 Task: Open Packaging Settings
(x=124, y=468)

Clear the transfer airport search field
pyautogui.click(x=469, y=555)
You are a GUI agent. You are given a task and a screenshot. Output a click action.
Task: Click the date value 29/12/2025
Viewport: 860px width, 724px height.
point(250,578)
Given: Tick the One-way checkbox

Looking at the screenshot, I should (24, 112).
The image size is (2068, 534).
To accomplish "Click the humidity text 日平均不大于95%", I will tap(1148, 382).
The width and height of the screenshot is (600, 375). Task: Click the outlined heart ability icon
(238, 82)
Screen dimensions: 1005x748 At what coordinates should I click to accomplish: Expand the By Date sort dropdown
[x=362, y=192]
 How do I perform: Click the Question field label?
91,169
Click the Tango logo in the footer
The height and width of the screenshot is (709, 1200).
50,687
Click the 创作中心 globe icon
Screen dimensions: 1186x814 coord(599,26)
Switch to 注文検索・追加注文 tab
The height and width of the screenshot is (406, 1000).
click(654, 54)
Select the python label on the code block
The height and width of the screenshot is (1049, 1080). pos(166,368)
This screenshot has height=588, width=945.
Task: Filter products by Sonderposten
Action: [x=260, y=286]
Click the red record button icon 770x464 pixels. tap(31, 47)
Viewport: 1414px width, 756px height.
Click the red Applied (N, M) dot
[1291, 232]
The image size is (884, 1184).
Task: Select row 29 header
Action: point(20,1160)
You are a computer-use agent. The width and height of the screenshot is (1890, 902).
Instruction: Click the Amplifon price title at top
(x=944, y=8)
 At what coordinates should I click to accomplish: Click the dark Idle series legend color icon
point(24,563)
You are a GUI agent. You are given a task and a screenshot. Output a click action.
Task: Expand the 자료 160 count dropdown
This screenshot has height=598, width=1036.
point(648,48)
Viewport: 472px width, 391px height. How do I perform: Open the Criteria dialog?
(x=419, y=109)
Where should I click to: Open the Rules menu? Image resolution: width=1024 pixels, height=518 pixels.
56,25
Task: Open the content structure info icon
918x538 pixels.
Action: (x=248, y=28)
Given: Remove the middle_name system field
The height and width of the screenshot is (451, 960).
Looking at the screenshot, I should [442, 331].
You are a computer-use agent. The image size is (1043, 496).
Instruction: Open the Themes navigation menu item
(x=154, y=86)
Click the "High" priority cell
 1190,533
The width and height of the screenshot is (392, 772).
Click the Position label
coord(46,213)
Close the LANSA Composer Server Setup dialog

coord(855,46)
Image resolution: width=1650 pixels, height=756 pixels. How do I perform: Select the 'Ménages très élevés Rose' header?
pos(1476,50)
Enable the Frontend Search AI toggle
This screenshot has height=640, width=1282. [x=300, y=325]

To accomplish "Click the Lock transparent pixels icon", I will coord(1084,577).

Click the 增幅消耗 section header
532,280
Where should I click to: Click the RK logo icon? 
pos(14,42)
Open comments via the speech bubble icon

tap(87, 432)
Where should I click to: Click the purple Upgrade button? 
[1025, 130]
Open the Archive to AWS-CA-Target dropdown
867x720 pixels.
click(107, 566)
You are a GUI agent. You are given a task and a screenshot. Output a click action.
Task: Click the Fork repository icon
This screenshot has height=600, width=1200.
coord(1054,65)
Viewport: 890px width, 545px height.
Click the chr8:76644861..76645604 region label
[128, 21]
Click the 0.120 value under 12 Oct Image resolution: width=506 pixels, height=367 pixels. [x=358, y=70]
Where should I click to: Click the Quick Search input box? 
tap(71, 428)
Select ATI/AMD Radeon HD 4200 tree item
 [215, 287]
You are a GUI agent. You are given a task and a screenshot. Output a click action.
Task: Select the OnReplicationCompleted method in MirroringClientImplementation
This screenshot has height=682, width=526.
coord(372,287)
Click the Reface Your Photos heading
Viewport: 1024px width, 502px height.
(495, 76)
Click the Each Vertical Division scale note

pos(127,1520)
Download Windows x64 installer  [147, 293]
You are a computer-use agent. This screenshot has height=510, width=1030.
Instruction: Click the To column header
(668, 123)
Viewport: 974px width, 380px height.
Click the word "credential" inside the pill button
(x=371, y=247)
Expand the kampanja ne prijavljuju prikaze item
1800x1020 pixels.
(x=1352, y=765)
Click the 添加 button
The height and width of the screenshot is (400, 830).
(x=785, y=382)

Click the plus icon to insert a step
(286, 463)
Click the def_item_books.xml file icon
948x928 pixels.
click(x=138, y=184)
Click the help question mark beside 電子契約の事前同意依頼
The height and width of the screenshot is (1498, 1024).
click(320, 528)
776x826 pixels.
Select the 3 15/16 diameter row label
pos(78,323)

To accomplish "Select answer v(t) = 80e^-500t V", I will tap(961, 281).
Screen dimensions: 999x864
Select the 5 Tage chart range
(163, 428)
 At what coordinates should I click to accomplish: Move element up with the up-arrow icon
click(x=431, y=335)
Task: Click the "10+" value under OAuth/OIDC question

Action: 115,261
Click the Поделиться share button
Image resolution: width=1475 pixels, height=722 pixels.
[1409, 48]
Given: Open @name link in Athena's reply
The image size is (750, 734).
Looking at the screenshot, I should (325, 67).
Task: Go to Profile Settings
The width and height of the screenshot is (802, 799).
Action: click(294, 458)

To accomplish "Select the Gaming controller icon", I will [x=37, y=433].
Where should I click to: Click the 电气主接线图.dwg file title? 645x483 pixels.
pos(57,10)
^^^^^^^^
= Requirement =
Set aside each line above that includes the string "will" and report it.

= Task response =
To accomplish "Click the humidity text 日平均不大于95%", I will tap(1148, 382).
To accomplish "Click the Lock transparent pixels icon", I will coord(1084,577).
To accomplish "Select answer v(t) = 80e^-500t V", I will tap(961, 281).
To accomplish "Select the Gaming controller icon", I will [x=37, y=433].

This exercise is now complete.